Legos Still Make Me Smile
My childhood was built on a Lego foundation. I spent hours playing with Legos, not assembling the proscribed object instructed by the manufacturers, but creating my own vehicles and fortresses. I love creating new things with simple tools. I was naturally very amused by Jean-Charles de Castelbejac's recent use of Legos as accessories. That kind of playful gesture might be criticized as novelty or disposable fashion but there's no arguing with comedy and good-spirited humor.
My friend David and I were discussing David Bowie's Diamond Dogs and we both agreed that its a great album but David had originally gotten the impression that it wasn't worth checking out because of some reviews he had read years ago. The critic had accused Bowie of recapitulating his Ziggy Stardust character. When David told me this I replied simplistically: ok...so are the songs good are not? And we both agreed that they were. Criticism generally has this effect. Once you see that something is in fact good (makes you laugh, makes you smile) abstract judgements become completely useless. As David Bordwell pointed out there are too many stubborn stylists out there perpetrating reviews as serious criticism.

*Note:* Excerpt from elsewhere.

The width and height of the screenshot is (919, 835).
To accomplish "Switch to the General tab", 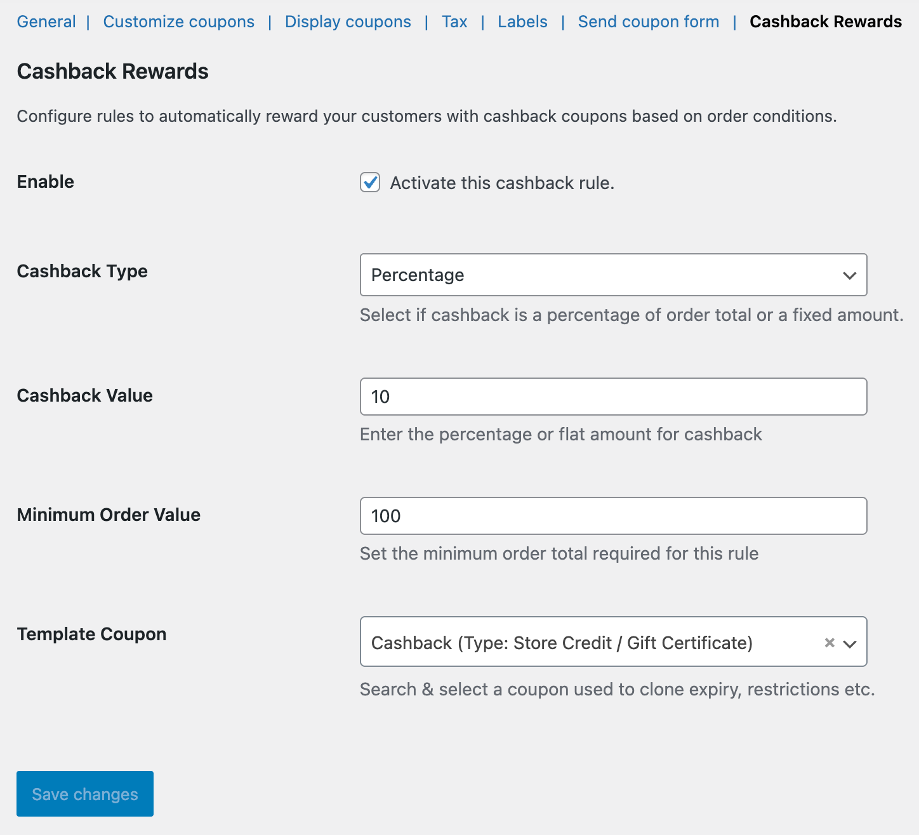I will pos(46,22).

Coming to these pieces by Nathan Sawaya (via Brandy Shaloo) I was reminded of how self-serious some people are about art and I've become very attracted to the less lofty language of the Bahaus and Russian avant-garde of the WW2 era. There seems to be an absolute absence of self-seriousness in creating these gothic and surrealist forms out of vibrant colorful children's blocks.
Saway's work is currently touring N. American museums.